▶ Hedefler:
**a)** Alıntılanan bölüme göre Balkanlarda son 20 yıldır kademe kademe yükselen şey nedir?
**b)** Alıntılanan bölümde işsizlikle başlayan neden-sonuç zincirinin bütün halkalarını metindeki sırayla yazın.

▶ Alıntılanan bölüm:

Buna karşılık suç oranları artmaya başladığında önyargılar
ve hurafeler yüzünden farklı toplum kesimleri ilk olarak bizim
insanlarımızı suçlama eğilimine giriyorlar. İşsizlik suç
oranlarının artışını suç oranlarının artışı ise
Çingenelere karşı farklı toplum kesimlerindeki tepkiyi
geliştiriyor.
Balkanlarda
son 20 yıldır kademe kademe yükselen ırkçı-bölücü terörizm
bu toplumsal gerilimleri kullandı. Yurttaşlara işsizliğin ve
yoksulluğun suçlusu sanki Çingenelermiş gibi bir propaganda
yaptı. Ne yazık ki bu propangadalar kısa zamanda meyvesini verdi.

▶ Veriler:
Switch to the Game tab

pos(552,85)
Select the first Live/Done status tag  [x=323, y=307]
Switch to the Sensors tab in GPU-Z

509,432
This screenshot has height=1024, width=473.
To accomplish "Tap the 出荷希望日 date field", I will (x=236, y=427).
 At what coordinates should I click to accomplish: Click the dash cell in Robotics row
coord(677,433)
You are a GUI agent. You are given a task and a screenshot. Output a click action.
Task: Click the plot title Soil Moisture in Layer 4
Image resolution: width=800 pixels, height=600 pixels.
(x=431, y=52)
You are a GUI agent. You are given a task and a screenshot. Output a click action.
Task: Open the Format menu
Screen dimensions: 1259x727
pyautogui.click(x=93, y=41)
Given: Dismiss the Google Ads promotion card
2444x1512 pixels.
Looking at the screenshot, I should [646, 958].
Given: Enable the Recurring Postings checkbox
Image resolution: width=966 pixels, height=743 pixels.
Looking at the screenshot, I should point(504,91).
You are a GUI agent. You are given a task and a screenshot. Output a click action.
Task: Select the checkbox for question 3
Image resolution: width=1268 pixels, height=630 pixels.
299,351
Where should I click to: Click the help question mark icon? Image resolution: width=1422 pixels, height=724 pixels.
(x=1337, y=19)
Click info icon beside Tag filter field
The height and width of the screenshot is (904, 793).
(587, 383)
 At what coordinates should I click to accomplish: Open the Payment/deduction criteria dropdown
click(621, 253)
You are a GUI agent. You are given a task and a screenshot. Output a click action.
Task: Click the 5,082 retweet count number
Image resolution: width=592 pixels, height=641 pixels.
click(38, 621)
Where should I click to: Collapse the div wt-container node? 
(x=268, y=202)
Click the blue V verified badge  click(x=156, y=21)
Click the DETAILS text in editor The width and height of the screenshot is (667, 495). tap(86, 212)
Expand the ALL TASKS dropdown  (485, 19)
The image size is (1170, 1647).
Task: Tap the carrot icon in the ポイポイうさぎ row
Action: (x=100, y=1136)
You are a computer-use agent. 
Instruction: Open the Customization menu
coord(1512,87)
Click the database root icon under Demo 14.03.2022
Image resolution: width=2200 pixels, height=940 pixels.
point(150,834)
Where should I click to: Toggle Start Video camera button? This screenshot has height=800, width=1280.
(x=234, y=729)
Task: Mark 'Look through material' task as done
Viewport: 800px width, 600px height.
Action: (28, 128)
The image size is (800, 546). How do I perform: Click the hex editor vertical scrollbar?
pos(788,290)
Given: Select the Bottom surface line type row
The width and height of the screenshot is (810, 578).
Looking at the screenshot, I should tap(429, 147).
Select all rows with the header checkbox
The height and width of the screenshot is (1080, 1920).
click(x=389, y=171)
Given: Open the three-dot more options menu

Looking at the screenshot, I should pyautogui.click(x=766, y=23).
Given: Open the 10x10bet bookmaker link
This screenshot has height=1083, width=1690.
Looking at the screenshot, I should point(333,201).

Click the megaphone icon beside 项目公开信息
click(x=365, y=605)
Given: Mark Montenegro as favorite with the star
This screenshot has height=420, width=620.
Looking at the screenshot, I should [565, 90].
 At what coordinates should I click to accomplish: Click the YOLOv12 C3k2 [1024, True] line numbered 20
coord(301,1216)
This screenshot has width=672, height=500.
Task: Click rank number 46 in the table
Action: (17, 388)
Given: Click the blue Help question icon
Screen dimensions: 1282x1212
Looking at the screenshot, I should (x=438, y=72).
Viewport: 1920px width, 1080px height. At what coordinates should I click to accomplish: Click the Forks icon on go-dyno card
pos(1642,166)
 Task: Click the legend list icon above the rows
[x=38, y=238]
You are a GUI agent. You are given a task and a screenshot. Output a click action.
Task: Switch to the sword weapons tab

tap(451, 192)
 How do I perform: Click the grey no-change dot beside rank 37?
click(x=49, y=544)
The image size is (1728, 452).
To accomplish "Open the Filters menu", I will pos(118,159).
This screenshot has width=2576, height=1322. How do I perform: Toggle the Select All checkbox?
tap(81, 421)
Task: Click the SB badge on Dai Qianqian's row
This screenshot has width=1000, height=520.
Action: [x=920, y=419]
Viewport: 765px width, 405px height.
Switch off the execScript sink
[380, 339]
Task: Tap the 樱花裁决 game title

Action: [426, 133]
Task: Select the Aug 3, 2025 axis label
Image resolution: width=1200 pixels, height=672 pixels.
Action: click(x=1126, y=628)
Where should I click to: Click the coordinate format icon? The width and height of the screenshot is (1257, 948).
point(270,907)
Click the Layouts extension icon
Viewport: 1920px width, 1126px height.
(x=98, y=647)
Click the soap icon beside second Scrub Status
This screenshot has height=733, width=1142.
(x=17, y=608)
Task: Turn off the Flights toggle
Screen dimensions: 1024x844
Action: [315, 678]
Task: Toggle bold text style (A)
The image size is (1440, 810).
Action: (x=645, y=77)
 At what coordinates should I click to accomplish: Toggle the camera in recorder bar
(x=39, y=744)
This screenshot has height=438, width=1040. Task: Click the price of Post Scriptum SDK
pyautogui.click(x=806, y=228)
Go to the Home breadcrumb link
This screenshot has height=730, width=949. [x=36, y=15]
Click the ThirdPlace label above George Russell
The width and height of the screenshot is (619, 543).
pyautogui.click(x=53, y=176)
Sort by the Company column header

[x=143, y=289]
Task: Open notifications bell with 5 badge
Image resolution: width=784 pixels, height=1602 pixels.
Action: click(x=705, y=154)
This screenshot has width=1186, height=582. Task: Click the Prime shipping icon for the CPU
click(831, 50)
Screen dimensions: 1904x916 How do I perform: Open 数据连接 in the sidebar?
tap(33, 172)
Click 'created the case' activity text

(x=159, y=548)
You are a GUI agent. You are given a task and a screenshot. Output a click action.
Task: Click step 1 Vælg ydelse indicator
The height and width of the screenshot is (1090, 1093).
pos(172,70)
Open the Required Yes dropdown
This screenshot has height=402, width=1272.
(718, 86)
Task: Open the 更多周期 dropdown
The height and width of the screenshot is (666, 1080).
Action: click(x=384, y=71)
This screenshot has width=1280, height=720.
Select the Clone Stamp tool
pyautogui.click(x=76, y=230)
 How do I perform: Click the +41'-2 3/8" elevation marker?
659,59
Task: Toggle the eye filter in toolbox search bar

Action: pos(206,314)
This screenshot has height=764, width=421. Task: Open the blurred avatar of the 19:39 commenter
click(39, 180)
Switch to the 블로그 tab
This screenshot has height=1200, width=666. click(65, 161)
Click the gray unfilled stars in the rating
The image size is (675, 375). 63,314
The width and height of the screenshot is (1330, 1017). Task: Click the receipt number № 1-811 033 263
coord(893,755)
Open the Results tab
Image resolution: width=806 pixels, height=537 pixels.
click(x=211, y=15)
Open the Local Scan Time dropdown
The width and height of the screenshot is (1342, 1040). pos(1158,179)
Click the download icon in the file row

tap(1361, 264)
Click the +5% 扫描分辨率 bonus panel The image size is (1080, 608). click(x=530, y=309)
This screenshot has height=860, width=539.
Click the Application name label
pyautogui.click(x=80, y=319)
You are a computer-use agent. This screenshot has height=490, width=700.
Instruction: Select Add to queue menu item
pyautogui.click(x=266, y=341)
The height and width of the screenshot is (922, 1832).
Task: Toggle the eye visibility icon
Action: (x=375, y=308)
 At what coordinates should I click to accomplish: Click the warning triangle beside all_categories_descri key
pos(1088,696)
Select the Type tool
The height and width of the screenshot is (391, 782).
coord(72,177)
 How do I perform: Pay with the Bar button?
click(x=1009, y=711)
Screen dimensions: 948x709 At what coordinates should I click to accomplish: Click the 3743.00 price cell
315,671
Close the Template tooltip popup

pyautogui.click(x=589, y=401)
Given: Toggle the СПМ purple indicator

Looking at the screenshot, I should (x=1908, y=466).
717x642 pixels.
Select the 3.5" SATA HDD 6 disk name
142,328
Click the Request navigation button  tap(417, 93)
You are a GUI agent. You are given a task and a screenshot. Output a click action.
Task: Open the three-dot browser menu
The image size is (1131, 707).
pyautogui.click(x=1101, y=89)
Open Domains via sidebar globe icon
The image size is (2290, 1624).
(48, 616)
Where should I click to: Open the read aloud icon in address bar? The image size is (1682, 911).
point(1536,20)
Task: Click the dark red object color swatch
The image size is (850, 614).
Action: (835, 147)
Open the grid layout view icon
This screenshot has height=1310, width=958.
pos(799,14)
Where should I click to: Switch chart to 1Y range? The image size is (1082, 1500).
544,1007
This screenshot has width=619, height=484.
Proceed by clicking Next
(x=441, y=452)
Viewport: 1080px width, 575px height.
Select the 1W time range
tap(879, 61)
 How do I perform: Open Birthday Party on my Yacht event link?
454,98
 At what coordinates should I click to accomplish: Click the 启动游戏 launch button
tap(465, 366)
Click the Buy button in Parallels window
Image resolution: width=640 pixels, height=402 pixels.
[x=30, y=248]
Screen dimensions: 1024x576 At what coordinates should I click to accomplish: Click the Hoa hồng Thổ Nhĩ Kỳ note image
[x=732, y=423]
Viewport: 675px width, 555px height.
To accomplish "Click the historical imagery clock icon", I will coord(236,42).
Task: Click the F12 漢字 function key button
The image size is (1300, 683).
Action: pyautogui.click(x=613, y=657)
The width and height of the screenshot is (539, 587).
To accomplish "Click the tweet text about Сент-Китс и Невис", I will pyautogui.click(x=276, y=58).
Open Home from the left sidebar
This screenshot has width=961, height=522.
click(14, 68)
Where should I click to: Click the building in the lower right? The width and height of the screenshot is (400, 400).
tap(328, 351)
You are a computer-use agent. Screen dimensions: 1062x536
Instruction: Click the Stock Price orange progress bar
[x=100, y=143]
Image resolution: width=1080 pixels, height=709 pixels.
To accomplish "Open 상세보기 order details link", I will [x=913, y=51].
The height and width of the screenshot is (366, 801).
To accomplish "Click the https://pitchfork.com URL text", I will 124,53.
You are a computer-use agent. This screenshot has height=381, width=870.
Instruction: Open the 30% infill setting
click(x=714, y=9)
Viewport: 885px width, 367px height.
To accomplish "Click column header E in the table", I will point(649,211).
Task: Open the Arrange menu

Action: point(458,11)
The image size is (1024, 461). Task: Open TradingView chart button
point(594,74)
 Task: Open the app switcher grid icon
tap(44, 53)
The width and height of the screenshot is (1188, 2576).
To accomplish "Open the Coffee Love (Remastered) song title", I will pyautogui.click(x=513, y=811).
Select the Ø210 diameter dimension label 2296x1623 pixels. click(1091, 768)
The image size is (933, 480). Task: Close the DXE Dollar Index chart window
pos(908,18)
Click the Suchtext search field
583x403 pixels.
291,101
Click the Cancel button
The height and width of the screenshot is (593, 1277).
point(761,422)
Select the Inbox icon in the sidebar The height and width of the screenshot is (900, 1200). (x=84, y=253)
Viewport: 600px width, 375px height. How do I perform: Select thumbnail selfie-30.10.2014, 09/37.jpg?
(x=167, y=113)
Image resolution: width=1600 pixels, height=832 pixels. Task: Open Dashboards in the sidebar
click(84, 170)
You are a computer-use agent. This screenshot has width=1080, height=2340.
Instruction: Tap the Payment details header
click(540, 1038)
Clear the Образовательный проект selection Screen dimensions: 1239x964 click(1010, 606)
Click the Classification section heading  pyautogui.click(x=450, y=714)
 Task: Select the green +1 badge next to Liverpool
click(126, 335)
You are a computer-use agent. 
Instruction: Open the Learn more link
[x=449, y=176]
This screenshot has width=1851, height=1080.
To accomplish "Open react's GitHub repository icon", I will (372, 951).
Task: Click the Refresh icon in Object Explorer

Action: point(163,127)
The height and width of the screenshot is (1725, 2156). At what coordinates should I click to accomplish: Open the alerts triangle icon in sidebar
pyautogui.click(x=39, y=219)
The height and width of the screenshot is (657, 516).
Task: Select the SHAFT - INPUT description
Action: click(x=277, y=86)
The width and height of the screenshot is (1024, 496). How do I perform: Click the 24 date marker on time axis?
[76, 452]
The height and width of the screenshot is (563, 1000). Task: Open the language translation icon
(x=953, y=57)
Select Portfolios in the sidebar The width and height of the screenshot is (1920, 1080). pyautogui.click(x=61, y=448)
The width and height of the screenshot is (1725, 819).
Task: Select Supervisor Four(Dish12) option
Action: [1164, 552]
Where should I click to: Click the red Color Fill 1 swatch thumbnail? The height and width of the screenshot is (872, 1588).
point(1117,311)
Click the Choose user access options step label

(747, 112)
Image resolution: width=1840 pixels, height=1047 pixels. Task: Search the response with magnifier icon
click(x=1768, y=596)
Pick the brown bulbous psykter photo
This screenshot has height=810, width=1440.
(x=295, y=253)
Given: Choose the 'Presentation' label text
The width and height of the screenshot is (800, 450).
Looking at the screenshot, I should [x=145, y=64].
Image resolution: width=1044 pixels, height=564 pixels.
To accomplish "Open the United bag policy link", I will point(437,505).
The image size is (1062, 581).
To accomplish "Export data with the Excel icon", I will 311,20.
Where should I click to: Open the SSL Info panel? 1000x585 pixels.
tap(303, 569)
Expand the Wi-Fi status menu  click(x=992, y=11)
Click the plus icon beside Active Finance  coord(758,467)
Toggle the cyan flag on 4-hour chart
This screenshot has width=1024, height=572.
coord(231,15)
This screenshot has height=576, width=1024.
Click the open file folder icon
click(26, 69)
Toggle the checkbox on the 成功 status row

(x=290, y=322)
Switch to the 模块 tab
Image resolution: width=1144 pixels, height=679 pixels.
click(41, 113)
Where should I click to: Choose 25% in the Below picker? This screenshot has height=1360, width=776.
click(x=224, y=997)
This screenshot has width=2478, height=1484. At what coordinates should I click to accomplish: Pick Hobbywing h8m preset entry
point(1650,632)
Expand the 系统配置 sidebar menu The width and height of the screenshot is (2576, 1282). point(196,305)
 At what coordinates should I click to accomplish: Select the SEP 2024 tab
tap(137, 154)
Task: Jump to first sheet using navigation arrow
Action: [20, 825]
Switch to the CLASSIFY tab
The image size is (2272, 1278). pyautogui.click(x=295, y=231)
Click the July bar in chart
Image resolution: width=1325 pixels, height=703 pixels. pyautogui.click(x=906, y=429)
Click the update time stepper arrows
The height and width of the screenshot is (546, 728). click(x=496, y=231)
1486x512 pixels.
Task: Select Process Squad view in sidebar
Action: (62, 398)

▶ Çözümlü yanıtlar:
**a)** Irkçı-bölücü terörizm.

**b)**
1. İşsizlik
2. Suç oranlarının artışı
3. Çingenelere karşı farklı toplum kesimlerindeki tepki